> _Task instructions_: Only a number is wanted here, namely how many lines of the data contain the string "agent".

> _Saved data entries_:

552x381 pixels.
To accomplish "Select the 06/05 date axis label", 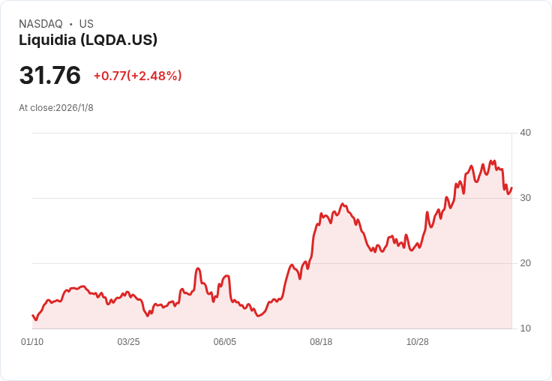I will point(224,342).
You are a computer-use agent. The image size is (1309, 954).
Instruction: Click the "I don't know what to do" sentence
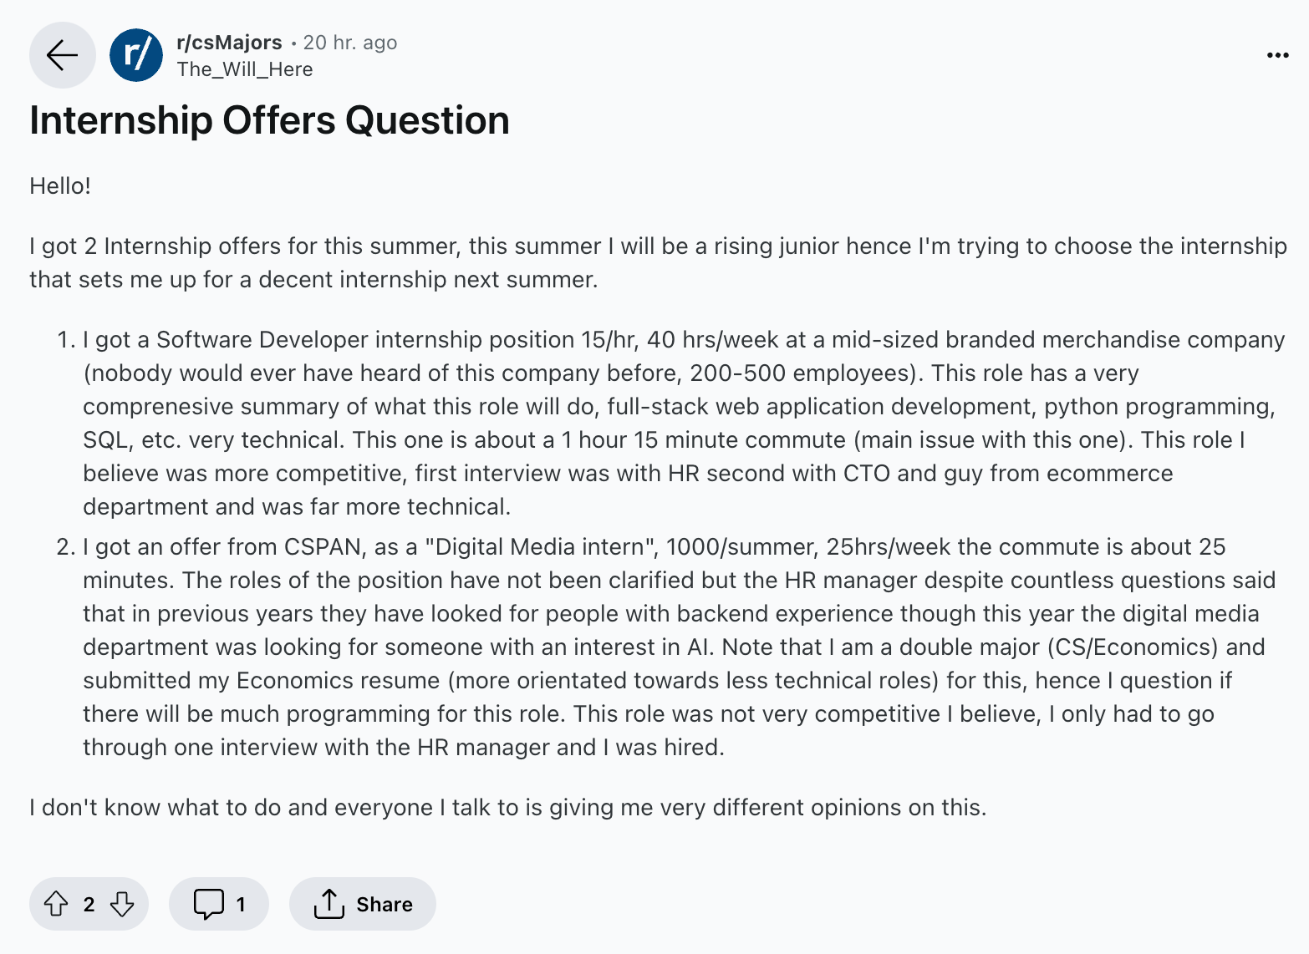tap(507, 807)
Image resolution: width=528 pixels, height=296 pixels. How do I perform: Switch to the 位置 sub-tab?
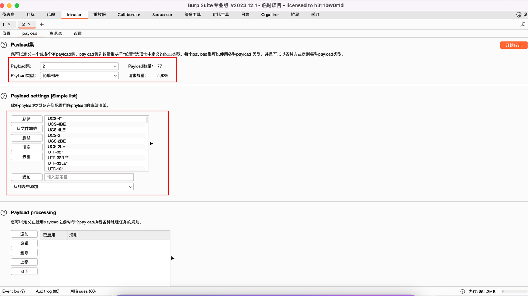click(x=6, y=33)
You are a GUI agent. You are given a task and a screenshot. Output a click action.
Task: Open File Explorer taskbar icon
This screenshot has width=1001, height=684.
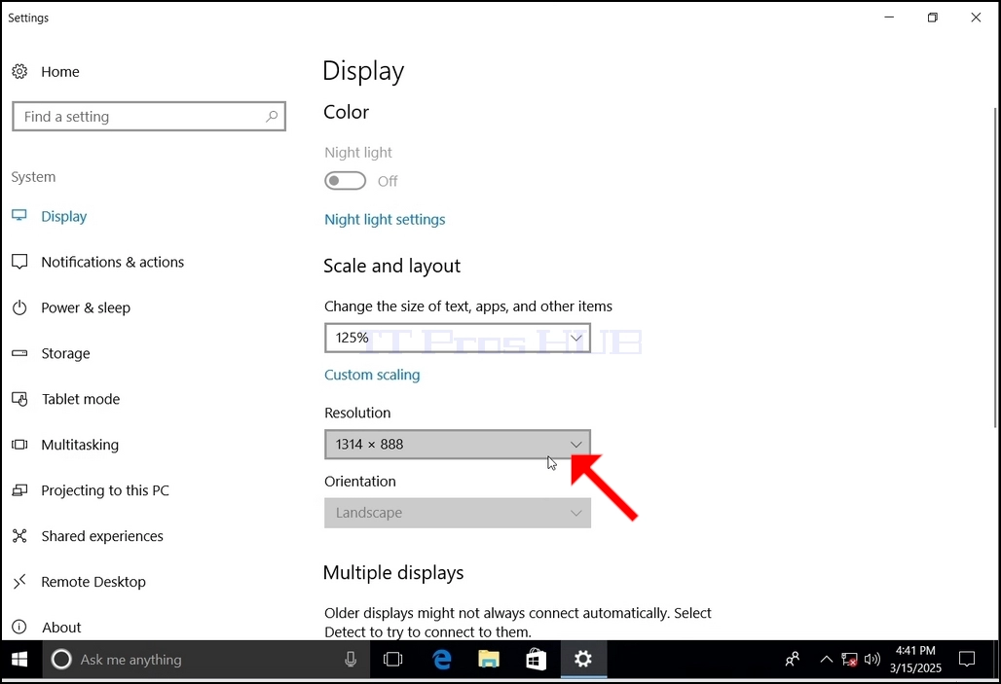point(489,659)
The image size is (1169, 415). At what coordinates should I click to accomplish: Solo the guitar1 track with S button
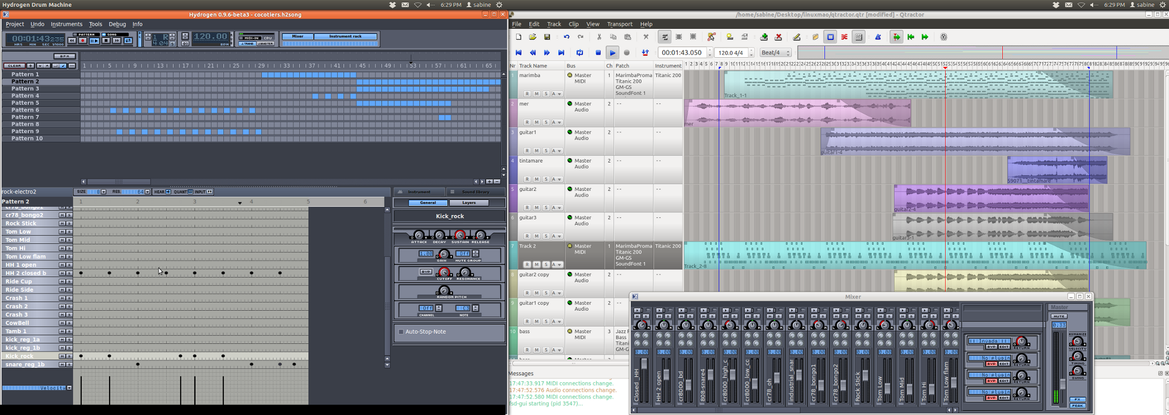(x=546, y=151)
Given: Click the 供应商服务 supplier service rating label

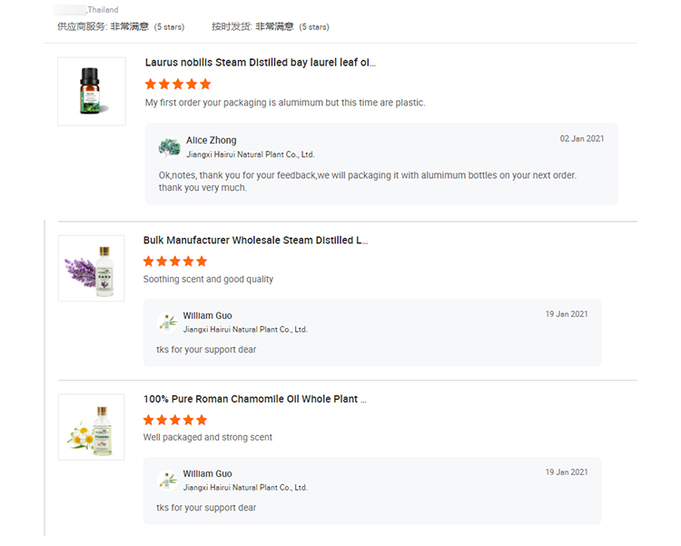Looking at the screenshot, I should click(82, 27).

> _Solution_: 2